*** Data ***

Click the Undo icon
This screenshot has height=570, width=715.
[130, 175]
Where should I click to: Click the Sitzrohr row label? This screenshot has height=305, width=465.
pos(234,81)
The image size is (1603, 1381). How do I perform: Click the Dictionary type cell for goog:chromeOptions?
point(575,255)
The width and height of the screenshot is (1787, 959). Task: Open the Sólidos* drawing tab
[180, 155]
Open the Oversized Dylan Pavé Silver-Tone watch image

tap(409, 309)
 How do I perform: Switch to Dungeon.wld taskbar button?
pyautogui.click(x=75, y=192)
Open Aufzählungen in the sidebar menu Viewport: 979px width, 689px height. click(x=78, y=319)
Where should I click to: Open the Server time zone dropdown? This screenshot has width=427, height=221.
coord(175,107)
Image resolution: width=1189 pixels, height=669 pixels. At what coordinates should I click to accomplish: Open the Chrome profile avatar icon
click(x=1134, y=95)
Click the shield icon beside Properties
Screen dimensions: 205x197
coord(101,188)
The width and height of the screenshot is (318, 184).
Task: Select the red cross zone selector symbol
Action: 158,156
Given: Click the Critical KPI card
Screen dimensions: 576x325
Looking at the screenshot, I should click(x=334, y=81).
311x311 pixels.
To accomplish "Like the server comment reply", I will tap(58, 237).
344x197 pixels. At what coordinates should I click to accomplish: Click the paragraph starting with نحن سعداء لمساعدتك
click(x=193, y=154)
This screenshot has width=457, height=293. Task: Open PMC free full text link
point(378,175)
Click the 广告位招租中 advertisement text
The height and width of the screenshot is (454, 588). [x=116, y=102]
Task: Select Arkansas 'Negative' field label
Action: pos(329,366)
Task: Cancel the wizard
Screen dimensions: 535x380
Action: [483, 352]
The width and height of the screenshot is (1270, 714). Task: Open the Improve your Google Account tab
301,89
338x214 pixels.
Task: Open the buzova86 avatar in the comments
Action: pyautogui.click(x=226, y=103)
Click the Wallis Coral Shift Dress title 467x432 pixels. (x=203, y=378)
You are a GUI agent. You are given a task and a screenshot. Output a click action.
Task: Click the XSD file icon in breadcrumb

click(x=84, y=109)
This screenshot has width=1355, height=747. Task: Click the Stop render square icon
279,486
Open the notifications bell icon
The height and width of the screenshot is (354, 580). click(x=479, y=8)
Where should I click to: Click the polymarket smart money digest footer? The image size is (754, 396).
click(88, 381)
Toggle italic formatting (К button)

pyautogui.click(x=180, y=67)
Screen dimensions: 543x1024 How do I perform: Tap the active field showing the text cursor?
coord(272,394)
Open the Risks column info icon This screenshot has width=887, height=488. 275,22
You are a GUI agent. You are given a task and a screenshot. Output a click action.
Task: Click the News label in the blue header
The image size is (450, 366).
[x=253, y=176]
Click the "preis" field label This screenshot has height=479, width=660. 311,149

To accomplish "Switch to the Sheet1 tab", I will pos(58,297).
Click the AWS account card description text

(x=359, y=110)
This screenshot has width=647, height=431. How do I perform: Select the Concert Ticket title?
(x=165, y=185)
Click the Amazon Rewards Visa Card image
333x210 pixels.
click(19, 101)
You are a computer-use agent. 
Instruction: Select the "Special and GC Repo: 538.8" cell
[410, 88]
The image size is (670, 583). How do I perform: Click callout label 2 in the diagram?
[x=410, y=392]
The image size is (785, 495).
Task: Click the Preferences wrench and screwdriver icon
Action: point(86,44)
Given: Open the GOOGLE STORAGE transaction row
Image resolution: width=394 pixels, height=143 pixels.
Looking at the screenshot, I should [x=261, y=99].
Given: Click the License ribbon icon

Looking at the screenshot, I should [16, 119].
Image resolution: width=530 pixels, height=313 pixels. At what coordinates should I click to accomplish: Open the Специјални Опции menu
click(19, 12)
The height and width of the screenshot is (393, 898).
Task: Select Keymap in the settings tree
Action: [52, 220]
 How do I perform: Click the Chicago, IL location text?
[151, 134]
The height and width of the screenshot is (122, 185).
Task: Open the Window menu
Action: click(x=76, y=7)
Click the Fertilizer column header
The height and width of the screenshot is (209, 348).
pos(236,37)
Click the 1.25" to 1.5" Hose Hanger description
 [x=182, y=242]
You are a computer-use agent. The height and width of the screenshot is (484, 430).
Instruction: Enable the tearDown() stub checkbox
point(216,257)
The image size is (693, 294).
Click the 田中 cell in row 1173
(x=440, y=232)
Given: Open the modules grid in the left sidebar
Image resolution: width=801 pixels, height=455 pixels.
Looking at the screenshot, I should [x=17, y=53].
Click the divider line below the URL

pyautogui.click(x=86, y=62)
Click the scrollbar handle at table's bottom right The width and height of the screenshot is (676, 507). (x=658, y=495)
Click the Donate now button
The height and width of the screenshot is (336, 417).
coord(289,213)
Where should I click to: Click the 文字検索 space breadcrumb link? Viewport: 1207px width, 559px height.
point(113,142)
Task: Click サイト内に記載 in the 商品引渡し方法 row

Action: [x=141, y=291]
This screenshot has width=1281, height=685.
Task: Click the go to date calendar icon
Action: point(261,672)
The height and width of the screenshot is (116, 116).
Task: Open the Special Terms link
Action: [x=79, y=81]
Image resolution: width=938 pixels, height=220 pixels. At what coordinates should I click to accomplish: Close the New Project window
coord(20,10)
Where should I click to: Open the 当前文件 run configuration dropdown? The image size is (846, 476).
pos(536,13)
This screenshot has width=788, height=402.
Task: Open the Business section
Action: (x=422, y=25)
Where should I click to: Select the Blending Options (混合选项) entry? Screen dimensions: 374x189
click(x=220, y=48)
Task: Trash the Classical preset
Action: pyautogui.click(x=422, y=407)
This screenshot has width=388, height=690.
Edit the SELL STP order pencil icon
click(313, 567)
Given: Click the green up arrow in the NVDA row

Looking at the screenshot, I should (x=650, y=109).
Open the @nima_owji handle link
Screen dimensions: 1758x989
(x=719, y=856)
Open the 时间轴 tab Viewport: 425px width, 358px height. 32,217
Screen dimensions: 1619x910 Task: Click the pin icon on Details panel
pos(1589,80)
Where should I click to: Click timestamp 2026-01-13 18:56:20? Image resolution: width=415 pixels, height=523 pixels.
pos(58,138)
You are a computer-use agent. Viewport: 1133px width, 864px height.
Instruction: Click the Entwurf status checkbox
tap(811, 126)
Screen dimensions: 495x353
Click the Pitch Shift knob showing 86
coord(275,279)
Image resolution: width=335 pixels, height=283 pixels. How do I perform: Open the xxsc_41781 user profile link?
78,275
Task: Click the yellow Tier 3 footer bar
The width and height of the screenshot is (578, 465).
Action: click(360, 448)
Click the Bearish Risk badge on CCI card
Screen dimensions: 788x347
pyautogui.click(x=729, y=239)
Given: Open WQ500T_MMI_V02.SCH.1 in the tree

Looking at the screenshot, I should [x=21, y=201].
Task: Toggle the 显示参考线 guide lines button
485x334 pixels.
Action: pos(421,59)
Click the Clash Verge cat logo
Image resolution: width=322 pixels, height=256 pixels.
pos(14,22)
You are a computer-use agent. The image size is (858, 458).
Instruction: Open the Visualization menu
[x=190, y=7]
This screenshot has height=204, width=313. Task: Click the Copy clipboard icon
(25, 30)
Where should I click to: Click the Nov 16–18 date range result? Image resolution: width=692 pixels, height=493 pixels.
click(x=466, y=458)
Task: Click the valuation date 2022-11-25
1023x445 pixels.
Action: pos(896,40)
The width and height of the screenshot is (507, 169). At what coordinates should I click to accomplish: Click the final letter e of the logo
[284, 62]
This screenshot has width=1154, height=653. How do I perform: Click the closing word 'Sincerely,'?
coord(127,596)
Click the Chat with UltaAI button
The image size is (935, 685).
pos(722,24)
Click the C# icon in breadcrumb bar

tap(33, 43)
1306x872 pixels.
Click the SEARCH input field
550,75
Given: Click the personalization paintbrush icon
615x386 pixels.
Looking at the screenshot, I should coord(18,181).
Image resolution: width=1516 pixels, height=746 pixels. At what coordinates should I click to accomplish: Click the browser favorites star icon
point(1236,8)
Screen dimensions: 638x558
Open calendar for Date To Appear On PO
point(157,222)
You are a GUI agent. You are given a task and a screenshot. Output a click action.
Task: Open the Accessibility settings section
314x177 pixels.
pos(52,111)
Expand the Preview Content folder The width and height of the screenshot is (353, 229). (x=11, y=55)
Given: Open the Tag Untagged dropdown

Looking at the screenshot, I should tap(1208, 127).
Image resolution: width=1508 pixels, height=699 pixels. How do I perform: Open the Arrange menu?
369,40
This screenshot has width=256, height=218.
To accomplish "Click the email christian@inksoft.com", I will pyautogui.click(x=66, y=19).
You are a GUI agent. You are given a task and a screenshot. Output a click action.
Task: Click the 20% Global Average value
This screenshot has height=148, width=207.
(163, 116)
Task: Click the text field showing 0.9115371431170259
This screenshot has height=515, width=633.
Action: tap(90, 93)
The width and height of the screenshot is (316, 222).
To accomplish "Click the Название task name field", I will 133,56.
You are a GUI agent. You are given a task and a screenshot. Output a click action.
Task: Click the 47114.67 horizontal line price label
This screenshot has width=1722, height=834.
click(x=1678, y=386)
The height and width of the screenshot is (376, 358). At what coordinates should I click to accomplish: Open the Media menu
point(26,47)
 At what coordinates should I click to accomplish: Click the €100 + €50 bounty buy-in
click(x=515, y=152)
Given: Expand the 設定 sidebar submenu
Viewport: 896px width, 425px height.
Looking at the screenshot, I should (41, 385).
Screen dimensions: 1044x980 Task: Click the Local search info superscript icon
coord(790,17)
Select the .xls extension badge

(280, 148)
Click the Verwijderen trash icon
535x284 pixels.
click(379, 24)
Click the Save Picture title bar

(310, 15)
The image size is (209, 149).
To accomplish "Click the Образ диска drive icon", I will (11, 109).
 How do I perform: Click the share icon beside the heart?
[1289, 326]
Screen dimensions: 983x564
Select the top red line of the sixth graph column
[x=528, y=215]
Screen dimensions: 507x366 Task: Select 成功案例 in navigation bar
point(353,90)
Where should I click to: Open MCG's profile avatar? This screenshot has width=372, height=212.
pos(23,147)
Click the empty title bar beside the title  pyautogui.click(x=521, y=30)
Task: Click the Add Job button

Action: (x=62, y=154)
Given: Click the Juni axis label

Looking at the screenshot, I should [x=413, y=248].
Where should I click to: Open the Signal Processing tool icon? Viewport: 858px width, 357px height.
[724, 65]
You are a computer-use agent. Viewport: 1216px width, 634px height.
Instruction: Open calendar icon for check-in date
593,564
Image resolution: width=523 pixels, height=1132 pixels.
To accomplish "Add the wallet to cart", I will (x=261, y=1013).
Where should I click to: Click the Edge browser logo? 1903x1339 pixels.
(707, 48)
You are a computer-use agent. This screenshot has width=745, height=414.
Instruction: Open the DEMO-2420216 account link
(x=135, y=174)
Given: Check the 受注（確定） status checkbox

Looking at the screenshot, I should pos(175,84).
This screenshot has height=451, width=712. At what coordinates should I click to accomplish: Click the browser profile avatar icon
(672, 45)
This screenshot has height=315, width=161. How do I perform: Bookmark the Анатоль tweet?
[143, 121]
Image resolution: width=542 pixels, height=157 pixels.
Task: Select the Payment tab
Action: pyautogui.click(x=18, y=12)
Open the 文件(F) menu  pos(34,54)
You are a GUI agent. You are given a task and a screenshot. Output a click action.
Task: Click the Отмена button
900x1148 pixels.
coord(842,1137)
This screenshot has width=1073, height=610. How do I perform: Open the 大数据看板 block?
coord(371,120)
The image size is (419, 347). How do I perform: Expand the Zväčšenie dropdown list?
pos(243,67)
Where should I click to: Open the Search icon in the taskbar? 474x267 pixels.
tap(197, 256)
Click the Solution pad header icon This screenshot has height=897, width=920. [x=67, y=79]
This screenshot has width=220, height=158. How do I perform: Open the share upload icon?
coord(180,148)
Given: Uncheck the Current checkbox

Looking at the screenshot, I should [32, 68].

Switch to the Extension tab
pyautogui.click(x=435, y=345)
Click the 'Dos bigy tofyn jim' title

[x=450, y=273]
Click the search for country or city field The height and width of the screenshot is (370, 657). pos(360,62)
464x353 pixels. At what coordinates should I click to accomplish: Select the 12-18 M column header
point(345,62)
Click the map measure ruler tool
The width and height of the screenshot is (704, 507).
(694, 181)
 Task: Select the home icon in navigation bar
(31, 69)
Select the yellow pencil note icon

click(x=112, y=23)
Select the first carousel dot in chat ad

***

- [Work required]:
All that belongs in your answer is the stretch of entries above from the line with "This screenshot has height=204, width=313." through the line with "Task: Open the Accessibility settings section", printed exactly.

- [Solution to this problem]:
This screenshot has height=204, width=313. Task: Click the Copy clipboard icon
(25, 30)
Where should I click to: Click the Nov 16–18 date range result? Image resolution: width=692 pixels, height=493 pixels.
click(x=466, y=458)
Task: Click the valuation date 2022-11-25
1023x445 pixels.
Action: pos(896,40)
The width and height of the screenshot is (507, 169). At what coordinates should I click to accomplish: Click the final letter e of the logo
[284, 62]
This screenshot has width=1154, height=653. How do I perform: Click the closing word 'Sincerely,'?
coord(127,596)
Click the Chat with UltaAI button
The image size is (935, 685).
pos(722,24)
Click the C# icon in breadcrumb bar

tap(33, 43)
1306x872 pixels.
Click the SEARCH input field
550,75
Given: Click the personalization paintbrush icon
615x386 pixels.
Looking at the screenshot, I should coord(18,181).
Image resolution: width=1516 pixels, height=746 pixels. At what coordinates should I click to accomplish: Click the browser favorites star icon
point(1236,8)
Screen dimensions: 638x558
Open calendar for Date To Appear On PO
point(157,222)
You are a GUI agent. You are given a task and a screenshot. Output a click action.
Task: Open the Accessibility settings section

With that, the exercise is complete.